Your objective >>
Output the data below exactly. Leave nothing out.

======== Given records

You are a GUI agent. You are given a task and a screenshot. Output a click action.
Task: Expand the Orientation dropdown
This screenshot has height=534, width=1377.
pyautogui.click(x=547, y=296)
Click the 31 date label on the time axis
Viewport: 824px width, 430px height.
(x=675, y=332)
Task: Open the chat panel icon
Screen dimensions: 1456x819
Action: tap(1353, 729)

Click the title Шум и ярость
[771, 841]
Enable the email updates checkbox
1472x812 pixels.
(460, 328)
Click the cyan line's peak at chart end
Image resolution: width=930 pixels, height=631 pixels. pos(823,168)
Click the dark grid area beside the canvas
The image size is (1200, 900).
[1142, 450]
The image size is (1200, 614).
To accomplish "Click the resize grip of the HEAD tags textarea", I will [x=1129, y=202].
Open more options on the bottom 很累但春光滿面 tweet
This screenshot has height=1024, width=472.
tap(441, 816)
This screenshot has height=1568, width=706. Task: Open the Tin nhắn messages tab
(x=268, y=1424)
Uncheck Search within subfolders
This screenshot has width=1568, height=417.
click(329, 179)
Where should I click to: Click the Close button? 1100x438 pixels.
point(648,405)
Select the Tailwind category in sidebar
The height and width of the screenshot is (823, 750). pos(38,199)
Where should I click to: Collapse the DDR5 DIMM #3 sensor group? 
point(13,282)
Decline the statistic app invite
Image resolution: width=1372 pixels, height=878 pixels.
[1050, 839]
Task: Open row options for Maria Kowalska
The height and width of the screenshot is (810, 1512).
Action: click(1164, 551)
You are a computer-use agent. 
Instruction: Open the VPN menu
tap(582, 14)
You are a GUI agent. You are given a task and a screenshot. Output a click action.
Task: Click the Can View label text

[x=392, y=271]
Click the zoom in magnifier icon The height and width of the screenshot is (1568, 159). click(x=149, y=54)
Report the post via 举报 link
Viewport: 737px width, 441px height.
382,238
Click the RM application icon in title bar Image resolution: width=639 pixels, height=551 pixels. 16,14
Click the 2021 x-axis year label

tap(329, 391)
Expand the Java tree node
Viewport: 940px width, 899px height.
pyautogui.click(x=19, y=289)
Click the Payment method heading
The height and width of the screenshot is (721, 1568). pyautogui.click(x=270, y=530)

================

Answer to the exercise >>
You are a GUI agent. You are given a task and a screenshot. Output a click action.
Task: Expand the Orientation dropdown
This screenshot has height=534, width=1377.
pyautogui.click(x=547, y=296)
Click the 31 date label on the time axis
Viewport: 824px width, 430px height.
(x=675, y=332)
Task: Open the chat panel icon
Screen dimensions: 1456x819
Action: tap(1353, 729)

Click the title Шум и ярость
[771, 841]
Enable the email updates checkbox
1472x812 pixels.
(460, 328)
Click the cyan line's peak at chart end
Image resolution: width=930 pixels, height=631 pixels. pos(823,168)
Click the dark grid area beside the canvas
The image size is (1200, 900).
[1142, 450]
The image size is (1200, 614).
To accomplish "Click the resize grip of the HEAD tags textarea", I will [x=1129, y=202].
Open more options on the bottom 很累但春光滿面 tweet
This screenshot has height=1024, width=472.
tap(441, 816)
This screenshot has height=1568, width=706. Task: Open the Tin nhắn messages tab
(x=268, y=1424)
Uncheck Search within subfolders
This screenshot has width=1568, height=417.
click(329, 179)
Where should I click to: Click the Close button? 1100x438 pixels.
point(648,405)
Select the Tailwind category in sidebar
The height and width of the screenshot is (823, 750). pos(38,199)
Where should I click to: Collapse the DDR5 DIMM #3 sensor group? 
point(13,282)
Decline the statistic app invite
Image resolution: width=1372 pixels, height=878 pixels.
[1050, 839]
Task: Open row options for Maria Kowalska
The height and width of the screenshot is (810, 1512).
Action: click(1164, 551)
You are a computer-use agent. 
Instruction: Open the VPN menu
tap(582, 14)
You are a GUI agent. You are given a task and a screenshot. Output a click action.
Task: Click the Can View label text

[x=392, y=271]
Click the zoom in magnifier icon The height and width of the screenshot is (1568, 159). click(x=149, y=54)
Report the post via 举报 link
Viewport: 737px width, 441px height.
382,238
Click the RM application icon in title bar Image resolution: width=639 pixels, height=551 pixels. 16,14
Click the 2021 x-axis year label

tap(329, 391)
Expand the Java tree node
Viewport: 940px width, 899px height.
pyautogui.click(x=19, y=289)
Click the Payment method heading
The height and width of the screenshot is (721, 1568). pyautogui.click(x=270, y=530)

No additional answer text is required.